Valve’s Anti-Cheat system banned more than 40,000 Steam users one day after the 2017 Summer Sale ended.
This is the biggest ban wave of its kind in Steam’s history. About three times as many users were banned on that day as the previous record of 15,000 in October, 2016.
The information comes by way of Steam Database (via Dot Esports). A VAC bans means losing access to playing online in any game that supports VAC as an anti-cheat measure, but the obvious target here is Dota 2, and Counter-Strike: Global Offensive cheaters.
Valve chose this day in particular to ban all those offenders because it would prevent them from using the games they got at a discount during the sale on another account and continue cheating.

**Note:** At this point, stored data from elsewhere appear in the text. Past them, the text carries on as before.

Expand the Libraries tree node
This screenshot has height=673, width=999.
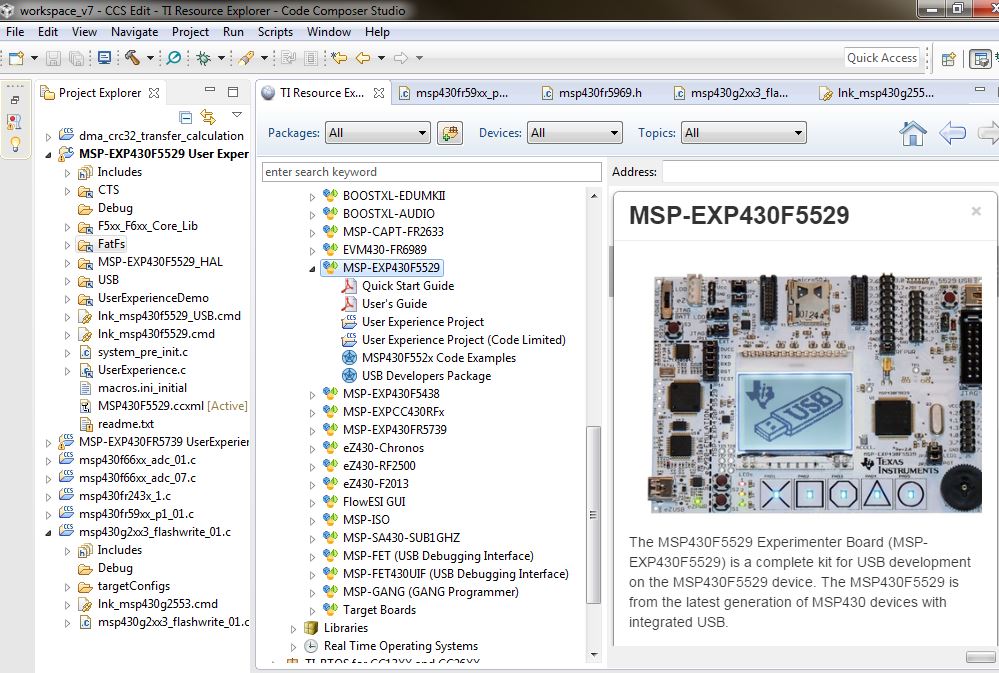pos(294,628)
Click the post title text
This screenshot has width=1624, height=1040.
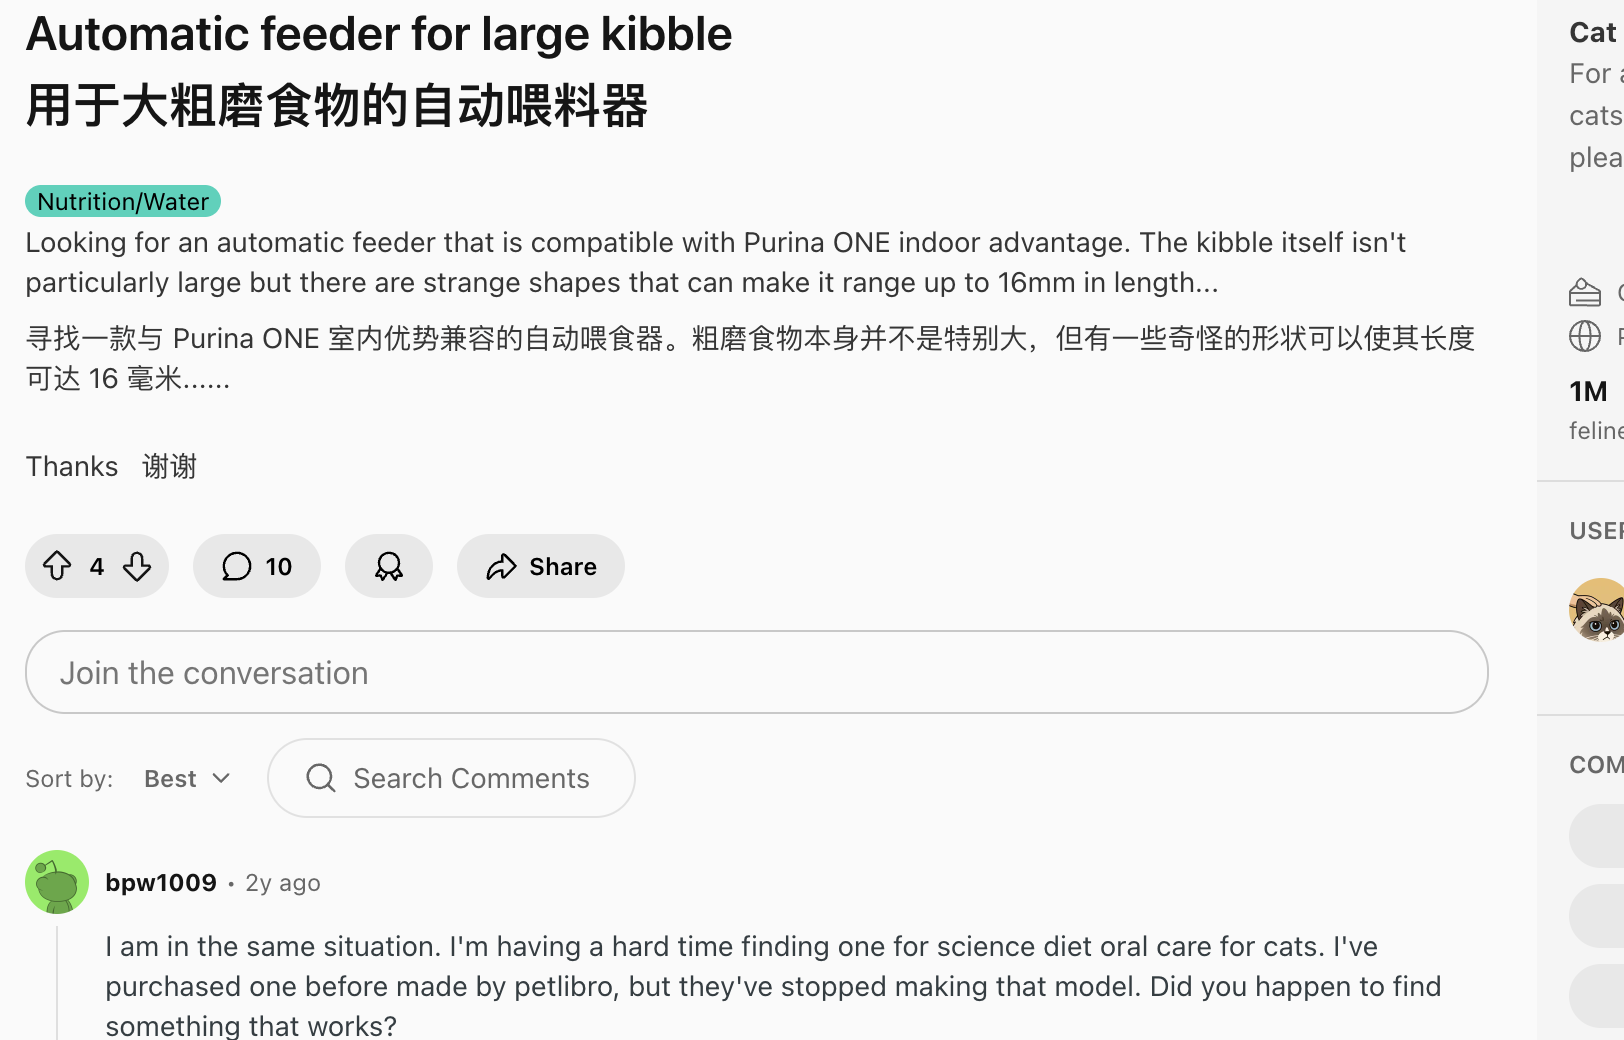pyautogui.click(x=379, y=34)
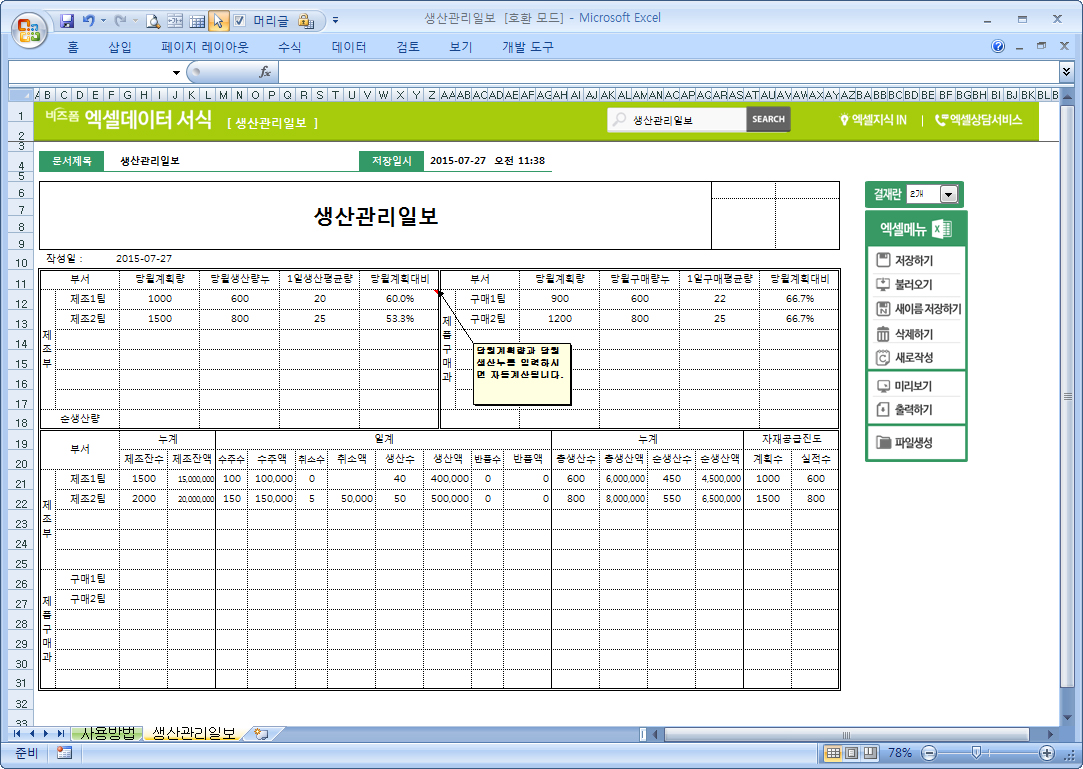This screenshot has width=1083, height=769.
Task: Click the padlock protect sheet icon
Action: [x=306, y=20]
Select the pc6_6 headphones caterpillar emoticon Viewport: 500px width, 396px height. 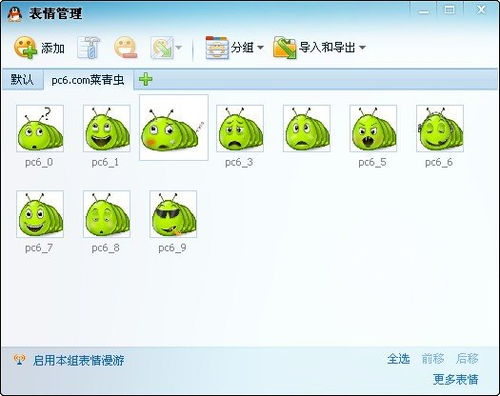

This effectively means the cheaters have lost the money they spent during the sale, and the games they bought, adding insult to injury. This is just another way Valve is cracking down on rampant cheating in its top-performing games. More recently, the company removed the ability to add unclaimed Steam gifts to one’s inventory.
Buying multiple copies of the same game to later gift it to other alternate accounts when the main one inevitably gets caught was a tactic well known in cheating circles.
One other thing those who get VAC-banned lose is the skins in their Counter-Strike: Global Offensive inventories. A decent collection of skins can be worth thousands of dollars, and it’s how some can make money off their hobby.